→ TASK TO COMPLETE
Print verbatim the lines of the entries from the one containing "The width and height of the screenshot is (1568, 590)." to the last, inclusive, and no others.

━━━━━ EXERCISE MATERIAL

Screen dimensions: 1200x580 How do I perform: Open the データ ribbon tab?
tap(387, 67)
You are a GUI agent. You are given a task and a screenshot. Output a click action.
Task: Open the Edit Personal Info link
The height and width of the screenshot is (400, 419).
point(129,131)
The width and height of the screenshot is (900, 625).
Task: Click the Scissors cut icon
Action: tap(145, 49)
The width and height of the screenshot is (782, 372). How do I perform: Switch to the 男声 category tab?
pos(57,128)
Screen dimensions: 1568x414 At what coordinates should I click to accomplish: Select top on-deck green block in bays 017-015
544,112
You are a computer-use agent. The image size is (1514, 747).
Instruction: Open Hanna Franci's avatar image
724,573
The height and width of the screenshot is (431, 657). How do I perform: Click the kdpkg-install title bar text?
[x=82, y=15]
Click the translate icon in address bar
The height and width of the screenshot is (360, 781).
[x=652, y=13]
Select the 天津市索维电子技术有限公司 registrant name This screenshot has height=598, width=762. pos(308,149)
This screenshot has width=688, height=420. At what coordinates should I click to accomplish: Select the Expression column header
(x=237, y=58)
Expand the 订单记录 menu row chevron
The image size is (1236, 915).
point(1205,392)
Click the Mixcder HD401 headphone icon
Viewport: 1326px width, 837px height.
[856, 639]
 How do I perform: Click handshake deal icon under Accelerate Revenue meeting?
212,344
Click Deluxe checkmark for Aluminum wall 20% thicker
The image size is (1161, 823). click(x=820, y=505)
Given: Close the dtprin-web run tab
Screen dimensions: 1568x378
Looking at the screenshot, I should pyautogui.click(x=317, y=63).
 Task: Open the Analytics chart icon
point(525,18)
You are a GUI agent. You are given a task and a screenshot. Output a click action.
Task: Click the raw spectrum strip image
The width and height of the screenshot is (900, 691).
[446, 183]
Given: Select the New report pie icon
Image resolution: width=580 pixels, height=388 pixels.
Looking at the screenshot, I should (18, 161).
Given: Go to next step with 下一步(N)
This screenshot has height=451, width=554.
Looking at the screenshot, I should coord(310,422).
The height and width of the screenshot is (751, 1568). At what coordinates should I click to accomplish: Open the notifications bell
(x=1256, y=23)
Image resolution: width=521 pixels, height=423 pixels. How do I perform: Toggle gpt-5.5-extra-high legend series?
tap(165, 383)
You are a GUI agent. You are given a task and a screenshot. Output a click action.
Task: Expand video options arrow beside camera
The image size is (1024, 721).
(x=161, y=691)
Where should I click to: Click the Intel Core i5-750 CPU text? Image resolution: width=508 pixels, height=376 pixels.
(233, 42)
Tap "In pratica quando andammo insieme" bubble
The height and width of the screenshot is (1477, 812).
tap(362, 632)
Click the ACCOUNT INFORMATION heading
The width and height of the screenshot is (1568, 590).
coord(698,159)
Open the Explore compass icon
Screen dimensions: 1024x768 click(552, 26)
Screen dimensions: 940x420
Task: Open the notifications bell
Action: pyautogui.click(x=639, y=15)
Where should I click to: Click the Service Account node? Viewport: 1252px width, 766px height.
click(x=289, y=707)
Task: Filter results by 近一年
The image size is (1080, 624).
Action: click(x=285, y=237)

━━━━━━━━━━

→ RESULT
The width and height of the screenshot is (1568, 590).
coord(698,159)
Open the Explore compass icon
Screen dimensions: 1024x768 click(552, 26)
Screen dimensions: 940x420
Task: Open the notifications bell
Action: pyautogui.click(x=639, y=15)
Where should I click to: Click the Service Account node? Viewport: 1252px width, 766px height.
click(x=289, y=707)
Task: Filter results by 近一年
The image size is (1080, 624).
Action: click(x=285, y=237)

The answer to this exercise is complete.